Ülke politikalarında stratejik olarak konumlandırılmış ve önceliklendirilmiş bir tarım ve gıda sektörün gelecek açısından vazgeçilmez öneme sahip olduğuna inanan TÜSİAD da, bu kapsamda hazırladığı “Sürdürülebilir Büyüme Bağlamında Tarım ve Gıda Sektörünün Analizi” başlıklı rapor ile, tarım ve gıda sektörünün potansiyelinin gerçekleştirilmesine, ekonomik değerinin artırılmasına, hem üretici hem de tüketicinin kazanması için etkin politikaların oluşturulmasına ve uygulanmasına katkı sağlamayı hedefliyor. Tarımsal arazi hacmi ve gıda, içecek ve tarım sektörünün yarattığı katma değer bakımından dünyada ilk on ülke içerisinde yer alan Türkiye’nin, tarımsal üretimi gerçekleştiren ilk yirmi ülke içerisinde yer almaması sektörde yaşanan çeşitli temel sorunlara işaret ediyor.

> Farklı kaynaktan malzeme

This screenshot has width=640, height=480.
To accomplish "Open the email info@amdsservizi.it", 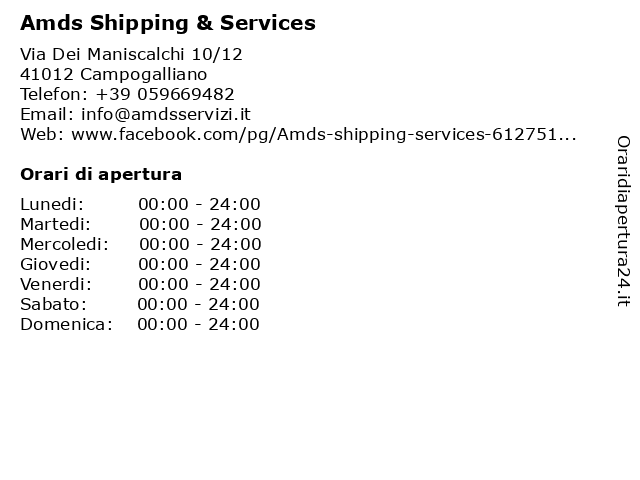I will [x=166, y=114].
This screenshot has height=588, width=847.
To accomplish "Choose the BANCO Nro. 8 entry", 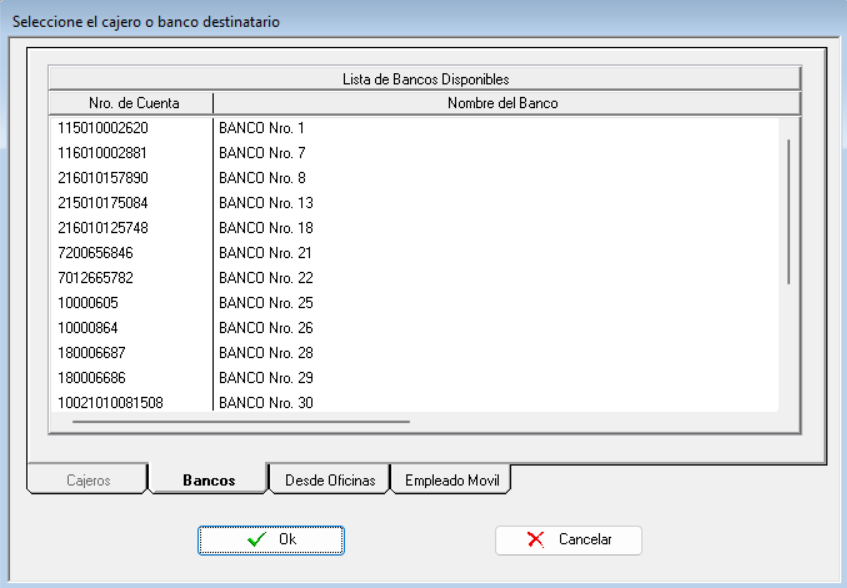I will pyautogui.click(x=262, y=178).
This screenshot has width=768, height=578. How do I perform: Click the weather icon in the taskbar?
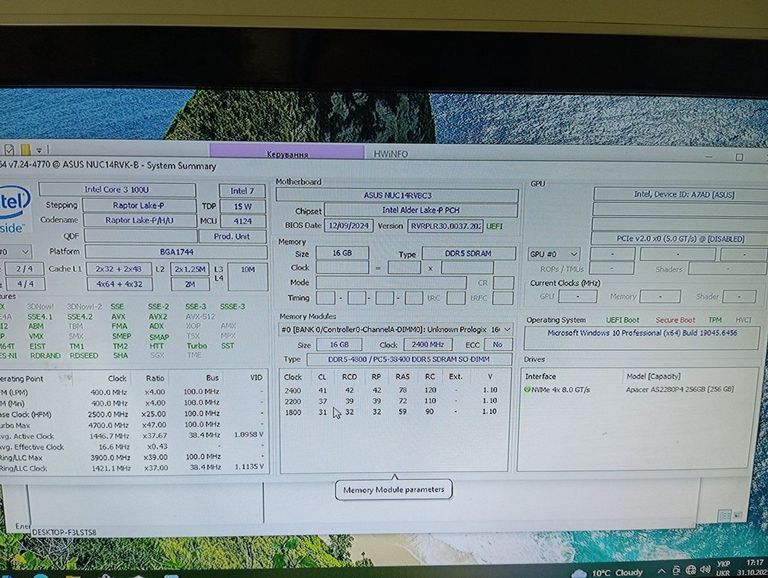pyautogui.click(x=577, y=573)
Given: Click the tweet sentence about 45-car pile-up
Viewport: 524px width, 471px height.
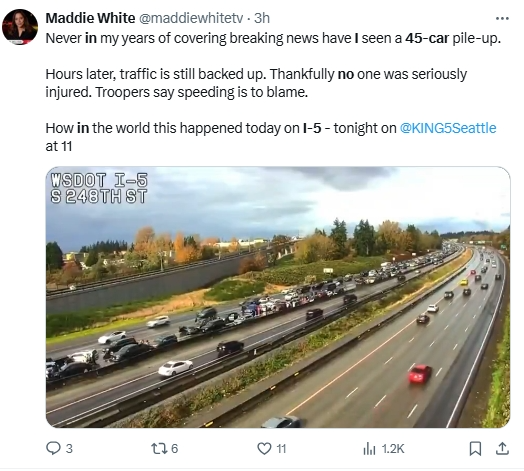Looking at the screenshot, I should 273,38.
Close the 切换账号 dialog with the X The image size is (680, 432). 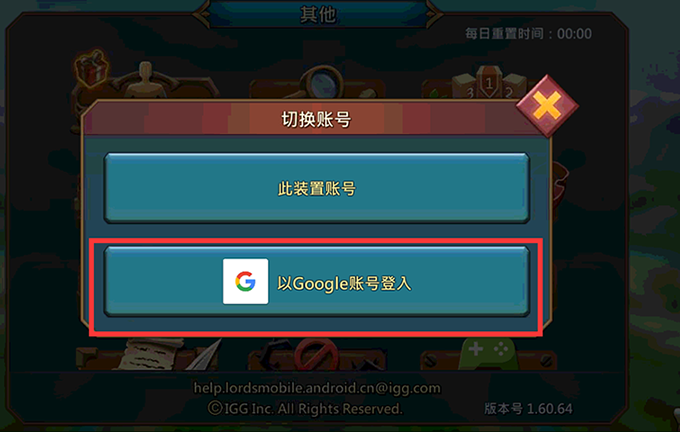click(x=547, y=106)
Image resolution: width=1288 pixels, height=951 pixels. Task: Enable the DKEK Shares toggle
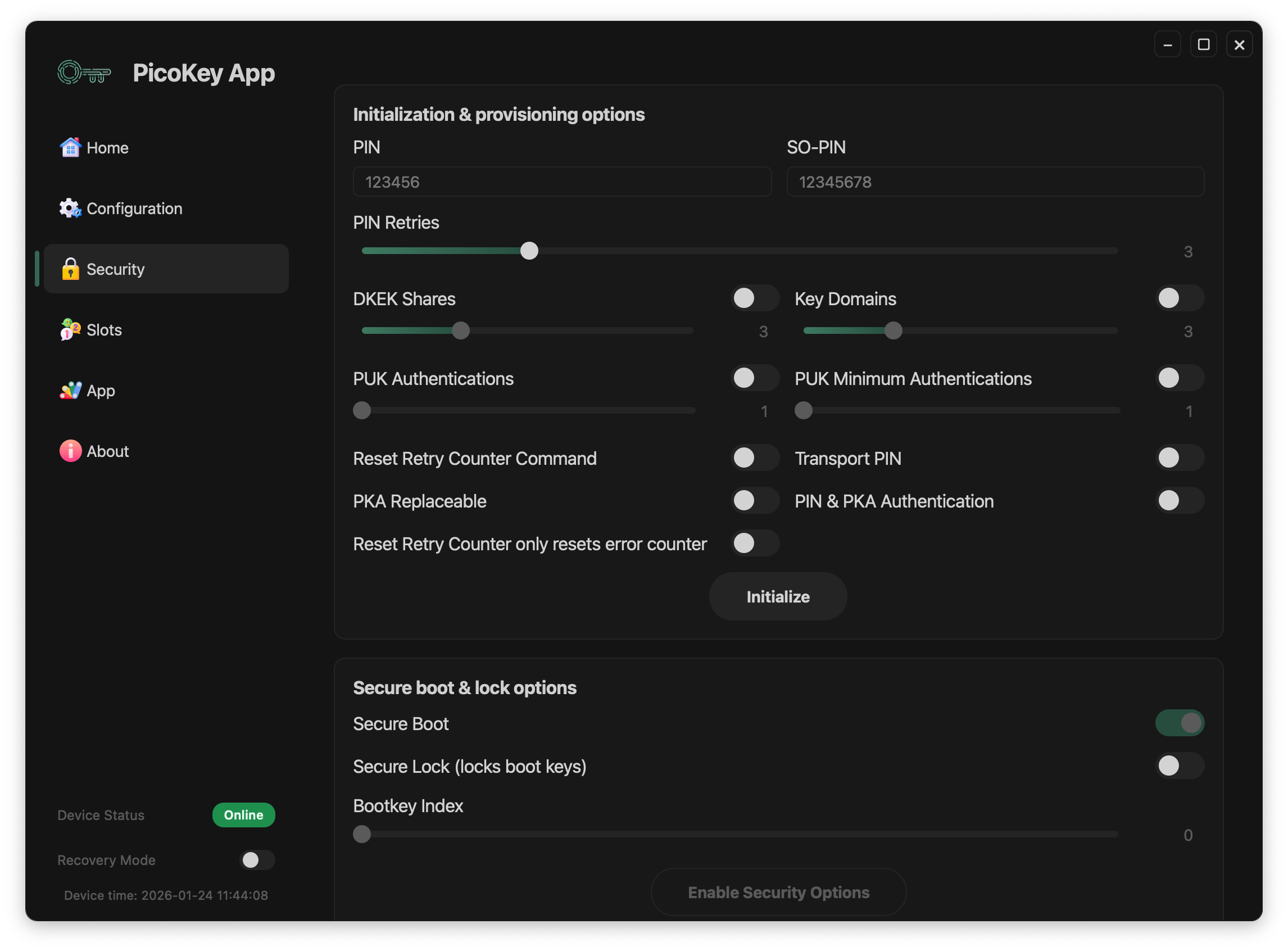pos(755,298)
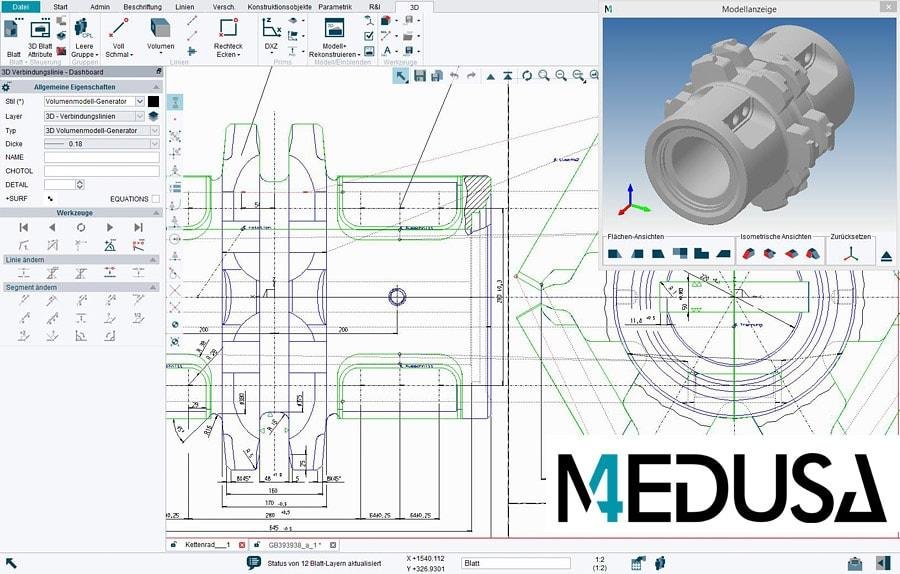This screenshot has width=900, height=574.
Task: Open the Stil dropdown list
Action: (x=140, y=101)
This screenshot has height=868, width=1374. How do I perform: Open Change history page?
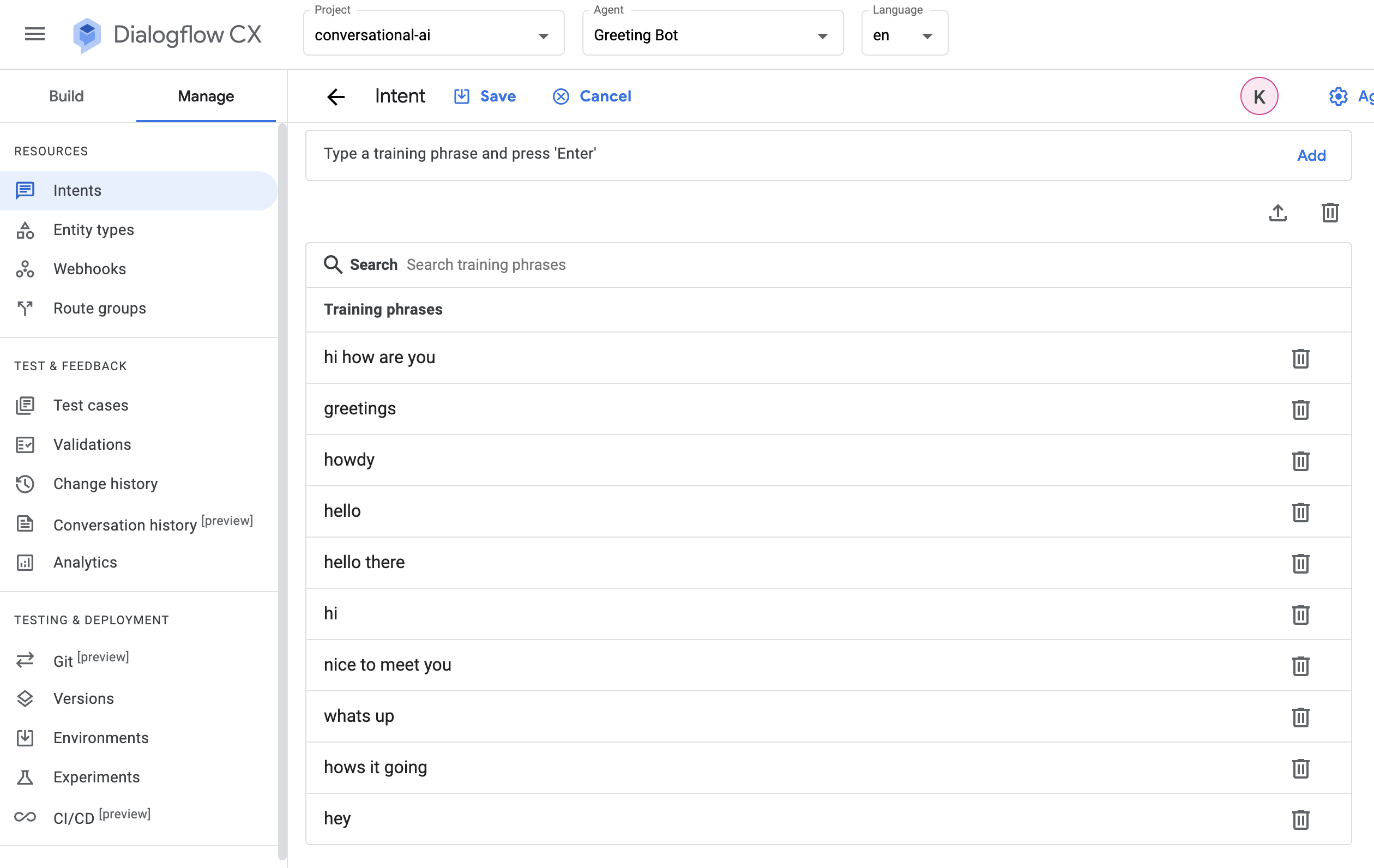[106, 484]
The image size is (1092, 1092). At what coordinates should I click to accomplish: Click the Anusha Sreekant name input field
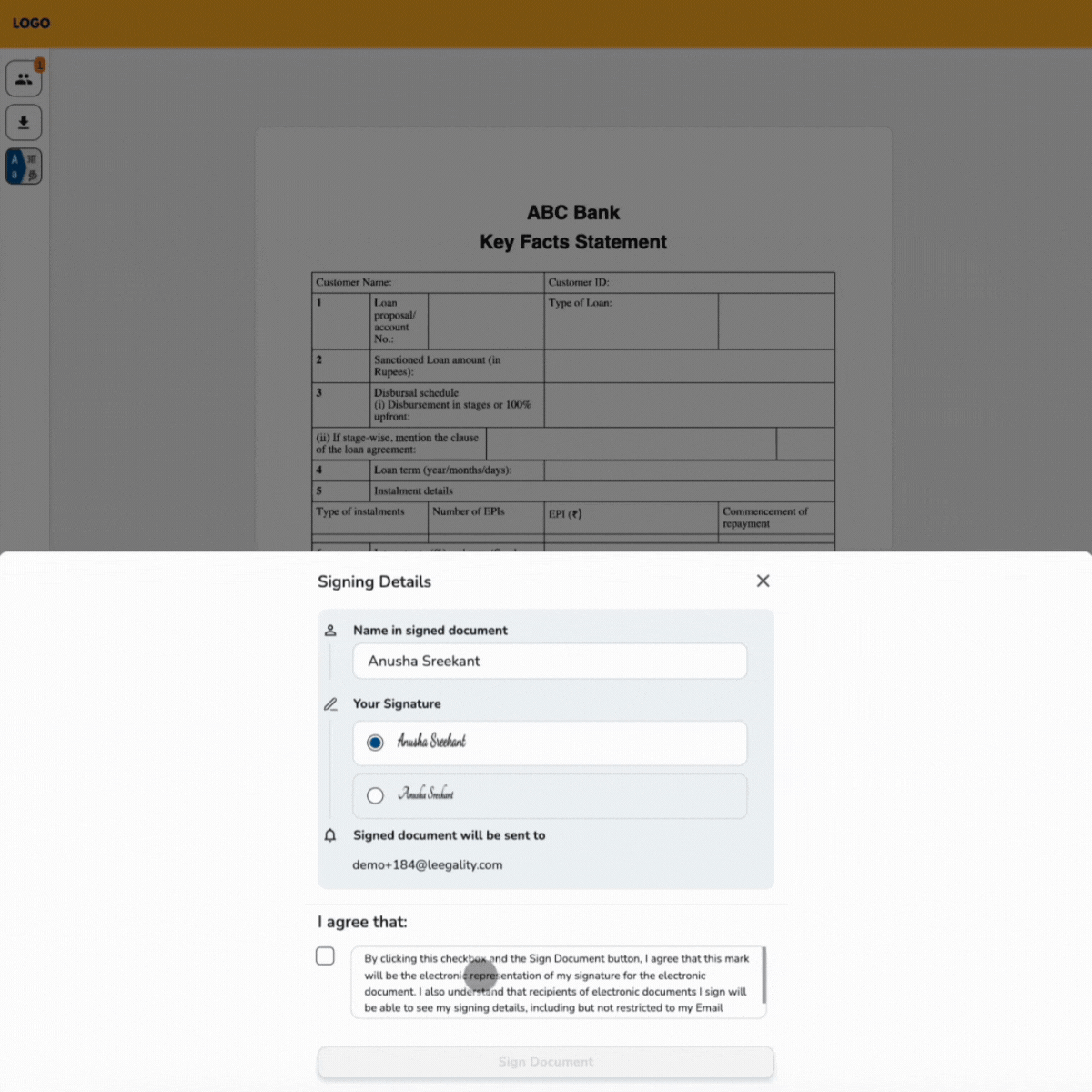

“Tarım ve Orman Bakanlığı’nın 2023 yılına yönelik koymuş olduğu 150 milyar dolarlık üretim ve 40 milyar dolarlık ihracat boyutuna erişebilme yolunda Türkiye için temel hedef, ülke politikalarında stratejik olarak konumlandırılmış ve önceliklendirilmiş bir tarım ve gıda sektörü olmalı” sonucunu ortaya koyan raporun koordinatörlüğünü Boğaziçi Üniversitesi Ekonomi Bölüm Başkanı Prof. Dr. Gökhan Özertan üstleniyor.
Piyasa Yapısı, Aracılık Faaliyetleri ve Örgütlenme; Katma Değerin Artırılması, İnovasyon ve Dijital Tarım; İklim Değişikliği Etkisinde Tarımsal Arzın Sürdürülebilirliği; Tarım ve Gıda Lojistiğinde İyileştirmeler ve Tarımsal Destek ve Teşvikler olmak üzere beş ayrı bölüm altında çözüm önerileri sunuyor. Raporda öne çıkan değerlendirmeler ve öneriler özetle şöyle:
Değer zincirinin genel durumu incelendiğinde, tüm ürünlerde ortaya çıkan ve giderilmesi gereken en önemli sorunun, üreticiye düşen düşük katma değer olduğunu görülüyor. Üreticinin gelirden alacağı payı artırmanın en iyi yollarından biri, üretici örgütlülüğünün artırılması olarak ön plana çıkıyor.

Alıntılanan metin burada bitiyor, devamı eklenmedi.